Now, let’s see. Myra maintains that “it’s always good manners to give praise where it’s due”. But that’s just what I did, squawked Fernandes.
What’s that I told the waiting media people? “I have notcome to tell her to withdraw her resignation from the coordination committee. I have come here to offer her a Cabinet berth on behalf of the Prime Minister. The Union Cabinet needs an assertive and dynamic leader like Mamata.” Surely that should have pleased her, it had such a nice ring to it, said Fernandes sorrowfully.
He went over their conversation, word by word. Myra’s manual had a whole section on the art of conversation and she had specifically said that direct questions are a complete no-no. “Most direct questions are rude. For example, you don’t ask how old a person is,” she had written. So I never asked her any questions like that, reasoned Fernandes, I didn’t even ask her whether she planned to drop Vajpayee like a hot potato, although I was dying to know.
His mind drifted to what the manual had said about the four crucial stages that made a good conversation a great conversation: First, remember that the essence of making conversation is to give one’s total attention to what is being said.Second, don’t be over-personal but still allow the other person to reveal herself. Third, look attentive and then say something flattering.
Fourth, remember to pepper the conversation with “I understand” and “You are right”. Maybe I didn’t put enough you-are-rights into our exchange, Fernandes concluded, totally heart-broken.
Just then the doorbell rang. A battery of specialists waited outside a hairdresser, a fashion designer, a Bengali poet and a tabla teacher. They had been sent by the Prime Minister to impart to his Union Defence Minister formal training in the art of turning on the charm. After all, what’s the use of a raksha mantri if he cannot save the Prime Minister?

Problem to solve:
Decide whether each of the following statements agrees with the text on Fernandes and Myra's manual, answering yes or no and quoting the deciding words of the text. (a) Fernandes told the waiting media that he had come to offer Mamata a Cabinet berth on behalf of the Prime Minister. (b) Myra's manual treats direct questions as acceptable in polite conversation. (c) The fourth stage in the manual advises peppering the conversation with "I understand" and "You are right".

Data extract:
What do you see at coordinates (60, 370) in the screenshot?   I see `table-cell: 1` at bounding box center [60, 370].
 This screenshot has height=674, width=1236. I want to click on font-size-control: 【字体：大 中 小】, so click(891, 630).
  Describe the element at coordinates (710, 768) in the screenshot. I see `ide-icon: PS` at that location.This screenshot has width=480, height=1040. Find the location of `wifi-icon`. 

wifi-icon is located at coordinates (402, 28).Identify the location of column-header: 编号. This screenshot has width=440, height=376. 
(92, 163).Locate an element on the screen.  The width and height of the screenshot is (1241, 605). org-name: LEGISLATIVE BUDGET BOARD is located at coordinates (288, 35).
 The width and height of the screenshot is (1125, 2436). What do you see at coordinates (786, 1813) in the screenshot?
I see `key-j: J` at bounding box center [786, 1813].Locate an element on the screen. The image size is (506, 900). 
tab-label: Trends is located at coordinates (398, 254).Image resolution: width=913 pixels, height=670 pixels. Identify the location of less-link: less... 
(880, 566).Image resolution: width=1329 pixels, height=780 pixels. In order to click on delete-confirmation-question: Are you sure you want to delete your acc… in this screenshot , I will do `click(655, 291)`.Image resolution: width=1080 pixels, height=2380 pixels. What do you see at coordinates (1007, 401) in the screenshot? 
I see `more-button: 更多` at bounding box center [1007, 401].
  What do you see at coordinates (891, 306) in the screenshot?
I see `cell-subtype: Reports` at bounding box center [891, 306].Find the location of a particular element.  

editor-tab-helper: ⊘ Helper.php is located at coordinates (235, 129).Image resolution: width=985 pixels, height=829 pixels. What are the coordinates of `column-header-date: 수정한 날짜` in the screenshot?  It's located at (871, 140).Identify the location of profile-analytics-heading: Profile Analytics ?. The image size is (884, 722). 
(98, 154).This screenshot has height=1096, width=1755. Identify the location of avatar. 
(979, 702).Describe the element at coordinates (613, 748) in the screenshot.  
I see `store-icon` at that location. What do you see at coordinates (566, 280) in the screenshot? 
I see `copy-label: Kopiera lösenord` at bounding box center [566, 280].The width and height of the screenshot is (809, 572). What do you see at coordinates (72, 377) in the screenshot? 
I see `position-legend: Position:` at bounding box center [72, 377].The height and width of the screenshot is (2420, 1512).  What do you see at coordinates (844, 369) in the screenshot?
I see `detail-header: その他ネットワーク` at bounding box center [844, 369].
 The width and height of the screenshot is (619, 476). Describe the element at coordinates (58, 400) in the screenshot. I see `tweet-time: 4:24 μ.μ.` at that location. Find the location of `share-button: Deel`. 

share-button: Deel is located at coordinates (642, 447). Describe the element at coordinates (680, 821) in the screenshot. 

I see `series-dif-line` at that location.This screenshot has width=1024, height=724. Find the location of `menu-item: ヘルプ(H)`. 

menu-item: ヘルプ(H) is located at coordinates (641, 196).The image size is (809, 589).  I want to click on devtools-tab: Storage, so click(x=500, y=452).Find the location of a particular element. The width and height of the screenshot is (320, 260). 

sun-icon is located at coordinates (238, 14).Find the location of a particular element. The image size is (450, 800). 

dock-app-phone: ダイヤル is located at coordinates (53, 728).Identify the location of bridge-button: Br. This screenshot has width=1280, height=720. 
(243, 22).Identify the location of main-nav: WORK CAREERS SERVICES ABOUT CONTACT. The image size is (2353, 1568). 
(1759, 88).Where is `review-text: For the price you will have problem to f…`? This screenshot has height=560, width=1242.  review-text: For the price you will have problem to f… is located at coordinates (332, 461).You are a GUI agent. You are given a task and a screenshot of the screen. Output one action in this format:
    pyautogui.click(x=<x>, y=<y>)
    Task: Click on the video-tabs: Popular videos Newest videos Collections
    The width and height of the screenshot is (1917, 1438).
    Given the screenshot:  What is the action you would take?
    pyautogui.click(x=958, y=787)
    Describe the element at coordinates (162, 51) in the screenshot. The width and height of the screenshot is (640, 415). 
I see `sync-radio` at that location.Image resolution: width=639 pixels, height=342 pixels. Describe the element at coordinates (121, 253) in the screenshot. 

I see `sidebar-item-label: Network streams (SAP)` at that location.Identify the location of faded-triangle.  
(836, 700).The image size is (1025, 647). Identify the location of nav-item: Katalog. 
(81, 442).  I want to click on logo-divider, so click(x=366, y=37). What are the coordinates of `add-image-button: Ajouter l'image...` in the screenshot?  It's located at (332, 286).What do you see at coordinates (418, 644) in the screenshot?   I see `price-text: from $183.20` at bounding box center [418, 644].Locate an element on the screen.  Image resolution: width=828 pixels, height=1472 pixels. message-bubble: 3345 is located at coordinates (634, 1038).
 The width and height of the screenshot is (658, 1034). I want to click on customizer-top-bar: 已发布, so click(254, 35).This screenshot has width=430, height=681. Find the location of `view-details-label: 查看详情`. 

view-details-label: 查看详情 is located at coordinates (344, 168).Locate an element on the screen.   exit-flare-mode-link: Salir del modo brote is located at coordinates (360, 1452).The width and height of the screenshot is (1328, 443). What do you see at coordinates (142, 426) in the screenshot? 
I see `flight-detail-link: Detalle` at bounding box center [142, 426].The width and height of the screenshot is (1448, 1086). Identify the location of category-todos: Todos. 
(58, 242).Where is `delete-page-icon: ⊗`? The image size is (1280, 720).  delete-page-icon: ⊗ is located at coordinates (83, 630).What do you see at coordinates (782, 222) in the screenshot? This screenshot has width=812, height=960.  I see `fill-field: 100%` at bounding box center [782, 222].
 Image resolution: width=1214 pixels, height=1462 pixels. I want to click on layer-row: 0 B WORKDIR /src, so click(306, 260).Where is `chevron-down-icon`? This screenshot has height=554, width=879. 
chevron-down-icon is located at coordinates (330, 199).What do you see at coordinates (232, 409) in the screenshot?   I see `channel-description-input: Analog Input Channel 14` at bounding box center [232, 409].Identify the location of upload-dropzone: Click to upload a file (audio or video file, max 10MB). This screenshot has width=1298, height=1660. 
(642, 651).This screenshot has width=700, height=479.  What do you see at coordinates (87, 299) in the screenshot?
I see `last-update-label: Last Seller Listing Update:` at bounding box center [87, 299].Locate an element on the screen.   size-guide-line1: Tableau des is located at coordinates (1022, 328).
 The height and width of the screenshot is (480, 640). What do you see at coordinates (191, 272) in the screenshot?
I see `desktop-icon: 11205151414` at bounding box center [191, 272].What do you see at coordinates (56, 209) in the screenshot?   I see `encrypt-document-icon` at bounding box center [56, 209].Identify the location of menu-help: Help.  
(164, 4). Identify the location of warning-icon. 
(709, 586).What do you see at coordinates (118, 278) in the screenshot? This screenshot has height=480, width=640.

Exercise output:
(a) Yes: "I have come here to offer her a Cabinet berth on behalf of the Prime Minister."
(b) No: "direct questions are a complete no-no"
(c) Yes: "Fourth, remember to pepper the conversation with “I understand” and “You are right”."